The climate impact of the food sector? Does McKuin know anything about the food on her plate, or is she so disconnected from reality that she can’t put 1 and 2 together and get 3? So maybe we should go back to using horse-drawn plows, planters and combines and do all that pastoral crap, including gleaning, portrayed in Monet’s paintings? The real impact of food production is that modern food production of any kind feeds an entire world. She should be kissing the ground farmers and fishermen walk on.

I do have a great idea, but it will never happen: tell her if she wants food, she has grow it herself. Tell all those dimwitted, closed-minded Greenbeaners to do that. See just how long they last at it.

The more I see of this kind of twaddle, the more I believe there is a cognizance disconnection between what they natter on about, and the reality of the subject they address, which they cannot accept.

The STOOPID is truly strong with these people.

Master of the Obvious
Reply to  Sara
January 19, 2020 6:26 am

Isn’t the new mantra to “East Locally”

New billboards for the US southwest:

Tumbleweed – It’s what for dinner!

Global Cooling
January 19, 2020 5:10 am

Food is recycled carbon. Grass gets CO2 from atmosphere. Cow eats grass. Human eats cow and exhales CO2. It is called the carbon cycle and eating a natural part of carbon cycle in this planet.

You can also do carbon capture and manufacture plastics or limestone.

Sheri
January 19, 2020 6:02 am

I DO NOT CARE. Pass the fish sticks and you researchers can all spend 20 years on fishing boats with no access to publishing. No one takes my fish sticks without great bodily injury.

Jacques Lemiere
January 19, 2020 6:57 am

and what about the carbon footprint of calculating he carbon footprint of dinner….

dilemna…

Alexander Vissers
January 19, 2020 8:36 am

Wasn’t there a category ridiculae?

Goldrider
January 19, 2020 8:52 am

The subtext here is that EAT-Lancet (WHO, guess who?) want Westerners to go plant-based and eliminate ALL bioavailable protein sources from their diet. They want a docile, infertile, emasculated, pharma-dependent and low-energy population who’ll be easily led into Agenda 30. The goal is to break down the physical basis of not only American wealthy, but of traditional American values like self-sufficiency, rugged can-do individualism, and demand for Liberty and personal responsibility for life choices.
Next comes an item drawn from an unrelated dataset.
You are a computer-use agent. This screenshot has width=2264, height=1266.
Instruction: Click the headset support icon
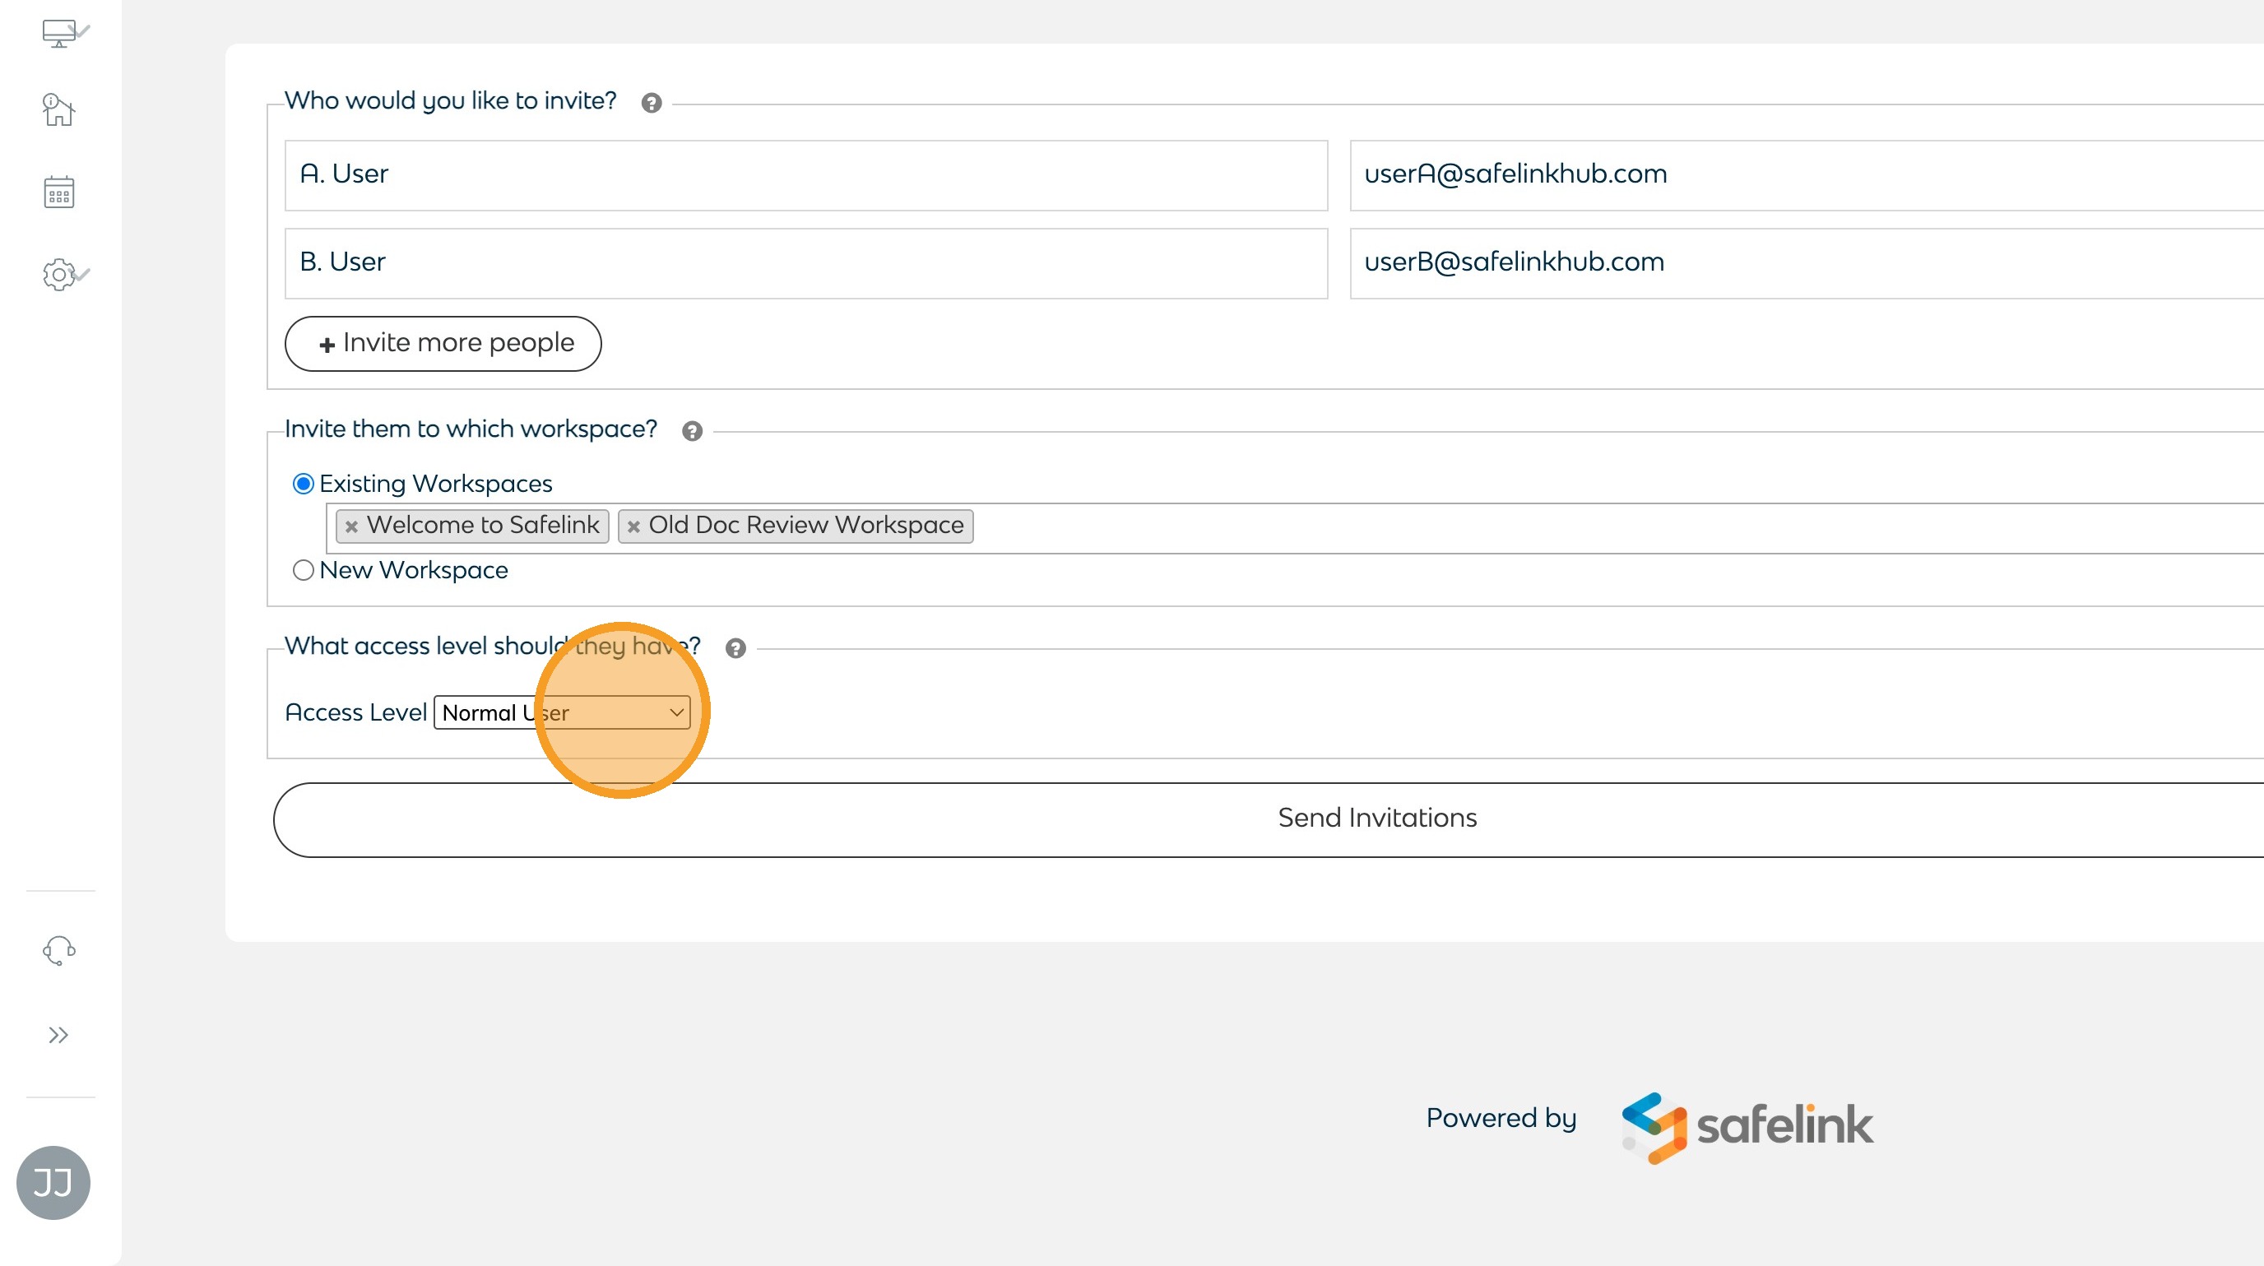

When you need the pills to stay alive, and Big Brother dispenses the pills, they’ve got you over their barrel.

dmacleo
January 19, 2020 9:00 am

How ‘green’ are fish sticks

answer: who gives a s*it?
simple answer.

CKMoore
January 19, 2020 11:48 am

“Studies/papers” like this are the end products of giftless academics attempting to sustain a steady income. Any trivial BS can be transformed into something that “needs further research”.

Johann Wundersamer
January 31, 2020 11:48 pm

Tom in Florida January 20, 2020 at 4:32 am

This is one of the reasons it pays to read WUWT. You learn new things all the time.

I had no idea that fish had fingers.

____________________________________

Fish already have the equivalent of “fingers”.

Land based mammals developed from marine fauna.

Evolution tends to develop from “already existing” – the shortest way.
____________________________________

“Do fish have fingers?

Of course they don’t, but they do have the genetic machinery to make fingers — something that shows how similar fish are to modern mammals.

DAVID GREENE, HOST: … And today Joe tells about research unveiling the evolutionary similarity between fish fins and mouse fingers.

https://www.google.com/search?q=how+many+fingers+have+fish+fins&oq=how+many+fingers+have+fish+fins&aqs=chrome.

____________________________________

Most mammals have 10 fingers + 10 toes. Symmetrical left/right up/down.